ABOUT THIS EXERCISE - For every line in the entries that contains "computer", show the whole line.

RECORDS PROVIDED -
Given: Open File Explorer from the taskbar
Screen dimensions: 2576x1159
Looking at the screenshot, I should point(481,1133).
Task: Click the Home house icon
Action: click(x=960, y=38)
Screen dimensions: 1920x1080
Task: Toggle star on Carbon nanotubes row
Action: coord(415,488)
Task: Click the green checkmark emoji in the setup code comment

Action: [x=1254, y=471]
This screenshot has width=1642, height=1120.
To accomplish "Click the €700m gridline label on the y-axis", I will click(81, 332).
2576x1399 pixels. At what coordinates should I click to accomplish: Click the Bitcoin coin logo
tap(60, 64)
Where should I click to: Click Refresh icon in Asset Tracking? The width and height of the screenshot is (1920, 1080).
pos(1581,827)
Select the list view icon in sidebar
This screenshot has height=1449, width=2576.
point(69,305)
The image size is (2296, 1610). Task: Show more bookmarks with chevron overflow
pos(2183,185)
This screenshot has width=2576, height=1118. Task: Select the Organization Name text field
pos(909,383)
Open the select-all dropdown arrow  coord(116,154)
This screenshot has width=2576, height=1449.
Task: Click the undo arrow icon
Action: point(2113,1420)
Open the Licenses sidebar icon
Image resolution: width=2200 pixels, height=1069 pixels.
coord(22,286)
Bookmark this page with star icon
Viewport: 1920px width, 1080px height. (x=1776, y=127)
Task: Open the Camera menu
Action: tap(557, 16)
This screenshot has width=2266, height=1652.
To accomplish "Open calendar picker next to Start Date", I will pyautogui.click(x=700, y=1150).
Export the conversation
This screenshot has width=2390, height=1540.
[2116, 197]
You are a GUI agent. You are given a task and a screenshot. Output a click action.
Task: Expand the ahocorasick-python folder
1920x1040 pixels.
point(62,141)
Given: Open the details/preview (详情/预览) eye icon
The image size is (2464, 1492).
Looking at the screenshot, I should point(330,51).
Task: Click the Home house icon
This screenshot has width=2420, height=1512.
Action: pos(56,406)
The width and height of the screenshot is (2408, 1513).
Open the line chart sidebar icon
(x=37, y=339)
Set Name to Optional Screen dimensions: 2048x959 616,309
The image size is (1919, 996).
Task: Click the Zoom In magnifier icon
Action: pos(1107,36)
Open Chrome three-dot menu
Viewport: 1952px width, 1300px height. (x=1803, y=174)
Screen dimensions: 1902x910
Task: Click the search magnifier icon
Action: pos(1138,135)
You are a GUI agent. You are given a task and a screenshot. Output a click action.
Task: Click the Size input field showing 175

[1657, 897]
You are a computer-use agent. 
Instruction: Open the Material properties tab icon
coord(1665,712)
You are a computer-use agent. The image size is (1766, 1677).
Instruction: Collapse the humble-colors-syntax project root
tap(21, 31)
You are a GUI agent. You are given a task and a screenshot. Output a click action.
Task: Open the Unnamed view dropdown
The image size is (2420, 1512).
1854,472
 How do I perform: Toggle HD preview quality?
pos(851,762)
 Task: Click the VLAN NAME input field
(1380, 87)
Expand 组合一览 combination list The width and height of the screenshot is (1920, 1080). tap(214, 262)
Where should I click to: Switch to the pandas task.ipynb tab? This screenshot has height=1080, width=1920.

ANSWER SECTION -
You are a computer-use agent. 
You are a computer-use agent. The image size is (1766, 1677).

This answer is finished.